La journée de la Femme
Le thème de la Journée Internationale de la Femme, ce 8 mars 2018, est :
« Le temps est proche : les activistes ruraux et urbains transforment la vie des femmes »
J’ai donc choisi de tourner mon regard vers les femmes activistes du monde rural avec qui je travaille quotidiennement, dans les villages de Theni. L’exercice consistait à conter l’histoire d’une femme, mais pour ma part, je n’ai pu m’y résoudre. Dans notre équipe il y a deux femmes : Meena et Dhivya. Il est impossible de raconter l’une en occultant l’autre. Au bureau comme dans les villages, elles agissent ensemble et forment un tout indissociable.

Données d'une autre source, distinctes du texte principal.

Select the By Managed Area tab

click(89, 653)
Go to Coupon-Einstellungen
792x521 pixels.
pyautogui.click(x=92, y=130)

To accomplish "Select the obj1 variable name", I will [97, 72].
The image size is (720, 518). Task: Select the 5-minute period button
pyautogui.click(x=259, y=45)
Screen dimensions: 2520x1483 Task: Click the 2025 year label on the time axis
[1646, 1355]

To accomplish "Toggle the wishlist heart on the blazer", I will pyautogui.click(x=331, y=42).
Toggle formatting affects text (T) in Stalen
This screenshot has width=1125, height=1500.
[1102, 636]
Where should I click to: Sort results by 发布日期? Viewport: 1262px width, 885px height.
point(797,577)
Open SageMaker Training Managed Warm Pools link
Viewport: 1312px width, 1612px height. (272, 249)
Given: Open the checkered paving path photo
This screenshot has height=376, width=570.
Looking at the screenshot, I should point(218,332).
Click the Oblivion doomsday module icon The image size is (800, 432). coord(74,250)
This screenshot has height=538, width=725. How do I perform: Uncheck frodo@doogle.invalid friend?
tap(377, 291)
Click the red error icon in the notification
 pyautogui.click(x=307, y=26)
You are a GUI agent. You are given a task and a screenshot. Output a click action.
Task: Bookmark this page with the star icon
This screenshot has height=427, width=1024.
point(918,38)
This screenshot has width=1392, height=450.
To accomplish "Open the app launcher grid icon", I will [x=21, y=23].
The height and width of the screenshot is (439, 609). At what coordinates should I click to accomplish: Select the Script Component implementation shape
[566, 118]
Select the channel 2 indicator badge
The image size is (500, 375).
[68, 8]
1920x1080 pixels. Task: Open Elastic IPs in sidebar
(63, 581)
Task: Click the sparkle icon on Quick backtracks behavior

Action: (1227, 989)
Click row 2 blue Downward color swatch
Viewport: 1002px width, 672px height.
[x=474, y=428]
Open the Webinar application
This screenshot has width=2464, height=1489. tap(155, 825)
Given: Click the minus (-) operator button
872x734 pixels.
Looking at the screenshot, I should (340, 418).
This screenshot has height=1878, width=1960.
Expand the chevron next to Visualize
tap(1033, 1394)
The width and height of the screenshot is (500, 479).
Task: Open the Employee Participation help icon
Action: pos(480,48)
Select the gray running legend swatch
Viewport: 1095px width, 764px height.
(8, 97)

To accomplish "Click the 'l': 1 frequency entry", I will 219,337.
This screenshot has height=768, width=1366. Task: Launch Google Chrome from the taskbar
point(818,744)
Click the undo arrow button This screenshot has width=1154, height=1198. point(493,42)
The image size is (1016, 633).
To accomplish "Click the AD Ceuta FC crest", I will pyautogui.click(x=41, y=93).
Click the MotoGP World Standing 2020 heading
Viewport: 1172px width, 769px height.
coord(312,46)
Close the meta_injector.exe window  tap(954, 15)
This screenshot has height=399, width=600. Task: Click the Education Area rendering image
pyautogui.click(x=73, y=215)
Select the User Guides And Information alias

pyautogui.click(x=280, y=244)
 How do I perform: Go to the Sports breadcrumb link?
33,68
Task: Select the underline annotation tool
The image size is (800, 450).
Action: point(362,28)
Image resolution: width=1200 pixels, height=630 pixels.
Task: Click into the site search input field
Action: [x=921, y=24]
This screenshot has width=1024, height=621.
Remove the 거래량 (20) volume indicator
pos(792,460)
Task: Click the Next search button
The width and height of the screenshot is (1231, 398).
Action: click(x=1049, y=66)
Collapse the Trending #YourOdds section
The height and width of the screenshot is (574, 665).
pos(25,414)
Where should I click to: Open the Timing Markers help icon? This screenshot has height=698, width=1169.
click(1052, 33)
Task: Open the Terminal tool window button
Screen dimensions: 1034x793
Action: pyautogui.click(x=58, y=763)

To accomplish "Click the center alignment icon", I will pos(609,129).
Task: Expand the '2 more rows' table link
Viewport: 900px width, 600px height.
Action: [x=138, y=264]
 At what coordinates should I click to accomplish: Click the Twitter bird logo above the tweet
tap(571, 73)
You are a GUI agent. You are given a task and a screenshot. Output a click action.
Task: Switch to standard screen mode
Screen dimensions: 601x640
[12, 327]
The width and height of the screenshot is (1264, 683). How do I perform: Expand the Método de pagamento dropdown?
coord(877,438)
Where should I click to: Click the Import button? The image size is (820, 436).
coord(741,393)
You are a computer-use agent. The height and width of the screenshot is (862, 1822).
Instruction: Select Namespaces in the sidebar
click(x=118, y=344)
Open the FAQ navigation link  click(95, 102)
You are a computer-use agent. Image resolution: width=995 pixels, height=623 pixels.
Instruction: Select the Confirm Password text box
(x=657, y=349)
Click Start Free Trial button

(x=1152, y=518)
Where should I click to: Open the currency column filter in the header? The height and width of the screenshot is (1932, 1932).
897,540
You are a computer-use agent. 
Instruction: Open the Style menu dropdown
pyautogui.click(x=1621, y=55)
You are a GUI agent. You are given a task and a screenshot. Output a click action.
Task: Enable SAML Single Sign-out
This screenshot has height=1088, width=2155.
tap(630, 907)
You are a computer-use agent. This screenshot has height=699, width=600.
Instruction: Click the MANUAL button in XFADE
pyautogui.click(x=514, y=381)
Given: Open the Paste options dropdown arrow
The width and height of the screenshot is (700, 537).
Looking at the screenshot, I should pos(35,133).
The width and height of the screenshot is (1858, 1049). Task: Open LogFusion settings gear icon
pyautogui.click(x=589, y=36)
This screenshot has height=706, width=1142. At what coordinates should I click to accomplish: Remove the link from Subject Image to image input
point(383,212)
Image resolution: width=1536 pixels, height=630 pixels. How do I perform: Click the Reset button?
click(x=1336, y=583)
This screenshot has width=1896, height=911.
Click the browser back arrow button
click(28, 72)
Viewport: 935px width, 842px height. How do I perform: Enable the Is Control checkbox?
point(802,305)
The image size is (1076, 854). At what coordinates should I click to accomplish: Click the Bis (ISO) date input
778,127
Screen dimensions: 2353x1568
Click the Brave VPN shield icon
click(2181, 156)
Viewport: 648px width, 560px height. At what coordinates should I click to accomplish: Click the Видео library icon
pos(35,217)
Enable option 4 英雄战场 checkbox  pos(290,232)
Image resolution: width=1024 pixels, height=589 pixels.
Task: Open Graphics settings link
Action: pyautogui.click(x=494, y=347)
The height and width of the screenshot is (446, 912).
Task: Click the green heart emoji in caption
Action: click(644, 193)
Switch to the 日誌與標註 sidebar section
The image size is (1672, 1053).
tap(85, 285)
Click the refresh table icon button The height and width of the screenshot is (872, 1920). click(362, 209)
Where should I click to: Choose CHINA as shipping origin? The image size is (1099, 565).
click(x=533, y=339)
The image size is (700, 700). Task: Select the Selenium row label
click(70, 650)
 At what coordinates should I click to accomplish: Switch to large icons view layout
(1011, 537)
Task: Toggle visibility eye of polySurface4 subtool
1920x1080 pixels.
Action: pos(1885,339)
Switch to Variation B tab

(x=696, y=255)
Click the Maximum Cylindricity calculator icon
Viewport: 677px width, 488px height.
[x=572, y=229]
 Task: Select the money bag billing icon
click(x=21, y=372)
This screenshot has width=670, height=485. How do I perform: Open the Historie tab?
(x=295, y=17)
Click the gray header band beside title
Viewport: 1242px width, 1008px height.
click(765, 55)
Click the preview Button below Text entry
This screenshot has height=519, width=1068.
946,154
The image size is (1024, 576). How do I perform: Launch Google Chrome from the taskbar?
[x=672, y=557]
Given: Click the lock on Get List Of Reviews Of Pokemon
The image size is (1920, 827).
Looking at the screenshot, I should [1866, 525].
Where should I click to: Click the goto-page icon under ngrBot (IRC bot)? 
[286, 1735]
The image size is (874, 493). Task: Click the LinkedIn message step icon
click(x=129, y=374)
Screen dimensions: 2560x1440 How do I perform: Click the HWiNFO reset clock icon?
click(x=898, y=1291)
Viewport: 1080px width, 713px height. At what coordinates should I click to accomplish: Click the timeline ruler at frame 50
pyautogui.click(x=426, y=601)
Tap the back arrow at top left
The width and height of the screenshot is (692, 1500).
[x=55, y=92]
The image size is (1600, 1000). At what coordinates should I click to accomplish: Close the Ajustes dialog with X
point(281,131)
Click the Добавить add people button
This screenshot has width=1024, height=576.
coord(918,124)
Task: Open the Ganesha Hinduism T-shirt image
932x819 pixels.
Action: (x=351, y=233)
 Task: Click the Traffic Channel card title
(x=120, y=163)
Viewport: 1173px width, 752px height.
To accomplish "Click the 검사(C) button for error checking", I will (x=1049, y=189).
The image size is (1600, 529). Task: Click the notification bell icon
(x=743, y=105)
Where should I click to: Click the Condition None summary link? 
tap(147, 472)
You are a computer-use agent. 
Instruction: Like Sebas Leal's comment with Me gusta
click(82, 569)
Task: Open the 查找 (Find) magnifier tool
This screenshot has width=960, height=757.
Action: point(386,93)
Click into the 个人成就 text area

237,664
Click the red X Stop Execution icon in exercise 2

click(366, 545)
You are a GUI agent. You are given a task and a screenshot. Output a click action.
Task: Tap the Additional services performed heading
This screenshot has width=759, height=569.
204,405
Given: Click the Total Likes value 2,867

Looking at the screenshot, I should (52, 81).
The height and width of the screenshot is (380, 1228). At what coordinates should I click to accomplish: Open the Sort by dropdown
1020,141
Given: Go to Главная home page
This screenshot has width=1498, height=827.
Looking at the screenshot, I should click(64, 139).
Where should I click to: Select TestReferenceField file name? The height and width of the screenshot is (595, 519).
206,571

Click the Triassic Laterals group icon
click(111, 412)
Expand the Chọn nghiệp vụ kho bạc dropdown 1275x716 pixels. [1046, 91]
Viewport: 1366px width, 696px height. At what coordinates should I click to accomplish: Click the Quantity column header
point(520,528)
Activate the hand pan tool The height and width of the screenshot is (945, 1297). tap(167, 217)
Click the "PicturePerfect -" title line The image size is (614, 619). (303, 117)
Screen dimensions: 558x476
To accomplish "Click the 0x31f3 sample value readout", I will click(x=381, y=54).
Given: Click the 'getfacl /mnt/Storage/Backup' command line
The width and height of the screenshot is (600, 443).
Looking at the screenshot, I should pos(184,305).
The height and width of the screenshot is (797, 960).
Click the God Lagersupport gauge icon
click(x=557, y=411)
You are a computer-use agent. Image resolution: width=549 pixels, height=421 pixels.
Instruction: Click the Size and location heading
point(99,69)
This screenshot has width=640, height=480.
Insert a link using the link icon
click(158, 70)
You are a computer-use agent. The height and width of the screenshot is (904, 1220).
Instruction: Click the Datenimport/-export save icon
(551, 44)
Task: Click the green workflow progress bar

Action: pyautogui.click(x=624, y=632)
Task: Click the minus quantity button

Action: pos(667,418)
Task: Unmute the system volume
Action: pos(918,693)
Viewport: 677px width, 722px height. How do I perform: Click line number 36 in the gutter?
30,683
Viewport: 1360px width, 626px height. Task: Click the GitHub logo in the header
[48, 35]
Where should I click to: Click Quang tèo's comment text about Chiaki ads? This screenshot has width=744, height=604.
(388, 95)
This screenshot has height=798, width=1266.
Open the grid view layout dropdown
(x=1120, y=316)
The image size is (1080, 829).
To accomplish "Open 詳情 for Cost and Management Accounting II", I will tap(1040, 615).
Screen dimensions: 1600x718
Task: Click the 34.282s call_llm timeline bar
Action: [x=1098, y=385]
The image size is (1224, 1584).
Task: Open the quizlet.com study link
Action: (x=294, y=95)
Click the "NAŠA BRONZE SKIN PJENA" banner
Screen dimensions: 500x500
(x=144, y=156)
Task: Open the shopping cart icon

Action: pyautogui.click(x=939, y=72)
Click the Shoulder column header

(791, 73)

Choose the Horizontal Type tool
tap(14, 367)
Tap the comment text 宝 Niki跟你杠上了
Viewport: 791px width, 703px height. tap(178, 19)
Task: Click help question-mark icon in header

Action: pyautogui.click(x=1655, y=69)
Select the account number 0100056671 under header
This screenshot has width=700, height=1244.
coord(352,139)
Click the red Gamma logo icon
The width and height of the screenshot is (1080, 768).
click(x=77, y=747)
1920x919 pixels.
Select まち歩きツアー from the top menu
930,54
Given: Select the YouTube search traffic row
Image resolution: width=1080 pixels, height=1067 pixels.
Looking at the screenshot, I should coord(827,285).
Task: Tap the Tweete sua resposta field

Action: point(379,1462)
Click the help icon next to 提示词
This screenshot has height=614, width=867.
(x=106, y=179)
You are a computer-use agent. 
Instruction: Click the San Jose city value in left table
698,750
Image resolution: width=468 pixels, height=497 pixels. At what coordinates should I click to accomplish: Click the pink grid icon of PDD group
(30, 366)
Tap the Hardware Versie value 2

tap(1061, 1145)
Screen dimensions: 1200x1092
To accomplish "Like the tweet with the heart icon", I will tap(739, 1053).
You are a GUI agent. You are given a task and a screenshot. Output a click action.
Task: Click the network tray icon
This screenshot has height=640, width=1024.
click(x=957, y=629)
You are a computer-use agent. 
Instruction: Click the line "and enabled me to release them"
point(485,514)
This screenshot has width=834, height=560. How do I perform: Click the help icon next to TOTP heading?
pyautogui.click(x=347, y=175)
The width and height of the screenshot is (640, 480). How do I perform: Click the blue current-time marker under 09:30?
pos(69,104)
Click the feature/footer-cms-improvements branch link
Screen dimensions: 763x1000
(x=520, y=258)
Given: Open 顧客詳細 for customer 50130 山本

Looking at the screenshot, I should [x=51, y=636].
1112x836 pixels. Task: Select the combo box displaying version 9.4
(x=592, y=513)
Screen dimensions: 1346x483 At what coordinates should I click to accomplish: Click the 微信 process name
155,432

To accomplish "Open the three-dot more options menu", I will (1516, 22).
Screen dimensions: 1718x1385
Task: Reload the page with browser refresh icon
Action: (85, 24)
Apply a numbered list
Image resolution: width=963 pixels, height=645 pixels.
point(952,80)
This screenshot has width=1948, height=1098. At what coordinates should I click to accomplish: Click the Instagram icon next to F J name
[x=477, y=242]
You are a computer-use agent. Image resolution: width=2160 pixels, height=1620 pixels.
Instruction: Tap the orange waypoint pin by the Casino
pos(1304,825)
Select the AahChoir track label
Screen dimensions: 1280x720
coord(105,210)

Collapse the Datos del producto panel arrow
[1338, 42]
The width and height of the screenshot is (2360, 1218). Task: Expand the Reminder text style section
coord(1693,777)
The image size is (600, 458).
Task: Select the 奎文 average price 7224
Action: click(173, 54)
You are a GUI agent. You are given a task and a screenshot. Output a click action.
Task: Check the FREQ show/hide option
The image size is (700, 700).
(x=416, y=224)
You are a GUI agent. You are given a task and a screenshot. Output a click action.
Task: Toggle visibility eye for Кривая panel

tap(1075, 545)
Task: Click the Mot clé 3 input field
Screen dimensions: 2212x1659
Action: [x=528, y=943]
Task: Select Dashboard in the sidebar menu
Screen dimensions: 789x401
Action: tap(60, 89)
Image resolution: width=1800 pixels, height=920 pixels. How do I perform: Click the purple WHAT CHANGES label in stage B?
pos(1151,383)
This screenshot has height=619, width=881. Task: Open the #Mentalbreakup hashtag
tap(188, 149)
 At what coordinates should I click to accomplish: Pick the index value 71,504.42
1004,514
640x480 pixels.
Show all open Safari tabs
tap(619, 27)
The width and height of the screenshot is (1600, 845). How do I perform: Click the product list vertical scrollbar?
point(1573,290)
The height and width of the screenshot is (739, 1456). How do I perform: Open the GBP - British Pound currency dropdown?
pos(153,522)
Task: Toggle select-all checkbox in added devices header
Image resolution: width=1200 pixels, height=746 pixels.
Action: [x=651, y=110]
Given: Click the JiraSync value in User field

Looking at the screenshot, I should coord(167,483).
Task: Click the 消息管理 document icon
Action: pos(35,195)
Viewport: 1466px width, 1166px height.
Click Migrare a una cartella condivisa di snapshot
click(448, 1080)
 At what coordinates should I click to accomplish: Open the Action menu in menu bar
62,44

En les observant toutes les deux, inséparables, on peut penser que c’est leur façon de se protéger. En réalité, en intervenant à deux, elles se complètent dans leurs différences et les villageoises qui se confient à elles se retrouvent dans ce tout qu’elles forment.
Meena est une femme indienne de 39 ans originaire du district de Ariyalur et mère active de 2 jeunes adultes de 17 et 18 ans. Elle a quitté son foyer pour travailler avec Kynarou dans les villages de Theni, qui est, selon elle, l’un des districts les plus démuni de l’Inde du Sud. Elle rêve d’avoir les moyens de pousser ses enfants le plus loin possible dans leurs études afin qu’ils puissent avoir un mariage heureux. Son projet pour l’année est de pouvoir acheter 5 livres d’or à sa fille pour constituer sa dot.
Dhivya est une femme indienne de 23 ans, célibataire et pleine de rêves. Elle est originaire de Sadaiyalpatti, un village voisin de Manikapuram, au sein de notre zone d’intervention. C’est là qu’elle a été sensibilisée sur les actions de Kynarou. Elle rêve de monter une association avec son petit frère pour l’accès a l’éducation pour tous. En attendant, elle met de côté pour participer à la construction de la maison familiale.
Elles me confient que souvent, les villageois leur demandent si elles sont mère et fille. Elles laissent alors planer le doute, et c’est ainsi que les familles leur ouvrent les portes, pour discuter de sujets sensibles tels que la santé des enfants, l’hygiène au quotidien ou les craintes des mères par rapport à la défécation en plein air et la sécurité de leurs filles. Enfin, si je prends le parti de les raconter à deux, c’est aussi que lors de nos rencontres dans les villages, j’ai observé que les femmes présentes participent toujours en binômes. Et ce qui, dans certaines cultures, est vu comme un manque d’affirmation de soi, m’apparait ici comme une façon de se donner de la voix et d’incarner la sororité, la solidarité entre femmes.
Ne travaillant pas sur les mêmes sites, Meena, Dhivya et moi-même n’avions pas eu la possibilité de tisser des liens personnels. L’écriture de ce texte m’en a offert l’opportunité et, au-delà de toutes nos attentes, nous avons pu partager un moment de complicité. Ce qui m’a tout d’abord paru délicat, c’était de trouver la bonne introduction. Quel sujet aborder sans paraitre intrusive ? Je me suis alors souvenu des premières discussions dépaysantes avec Vaidhegi, ma collègue de Pondicherry. Un matin elle s’approche de mon bureau et me demande ce que j’ai mangé au petit déjeuner, et la veille au diner, et ce que je compte manger à midi. Une fois que nous avions chacune détaillé nos menus respectifs, nous nous sommes autorisées à aborder d’autres sujets plus personnels.
Par Tiana Ranovona, VSI Kynarou en Inde.